=== Record excerpts ===
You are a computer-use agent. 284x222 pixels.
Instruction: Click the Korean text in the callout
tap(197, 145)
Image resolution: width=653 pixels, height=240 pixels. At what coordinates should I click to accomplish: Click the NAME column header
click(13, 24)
===
=== Record excerpts ===
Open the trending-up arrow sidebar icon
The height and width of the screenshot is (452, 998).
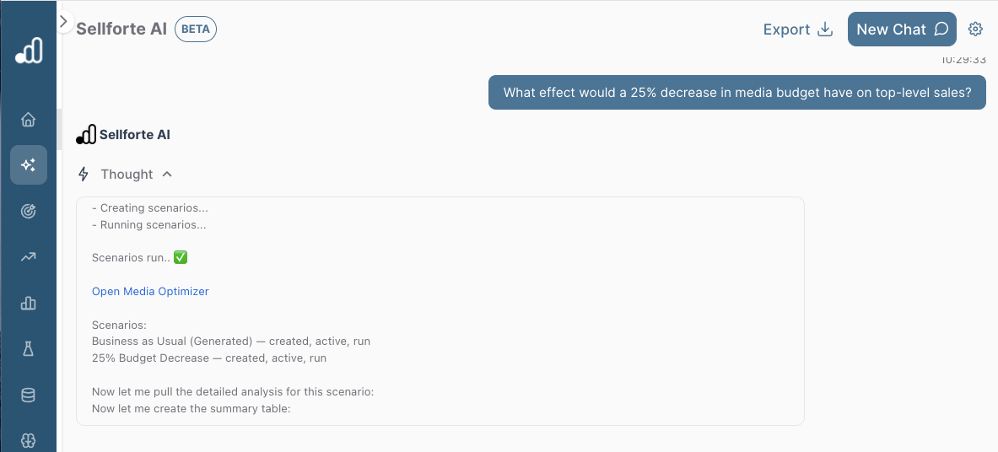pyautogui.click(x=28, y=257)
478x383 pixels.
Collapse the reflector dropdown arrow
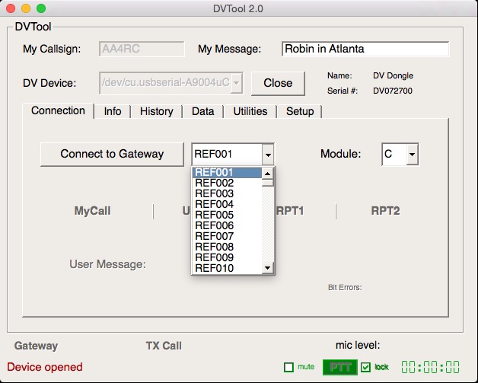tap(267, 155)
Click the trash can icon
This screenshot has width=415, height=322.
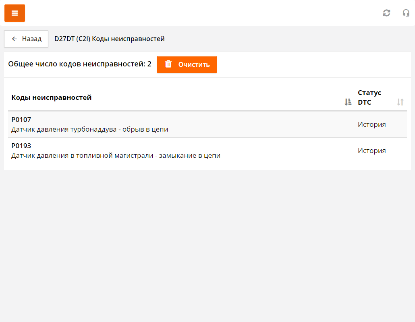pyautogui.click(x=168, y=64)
===
• _What to produce_:
Write the number of data lines with "icon", nothing else.

• _Exercise solution_:
2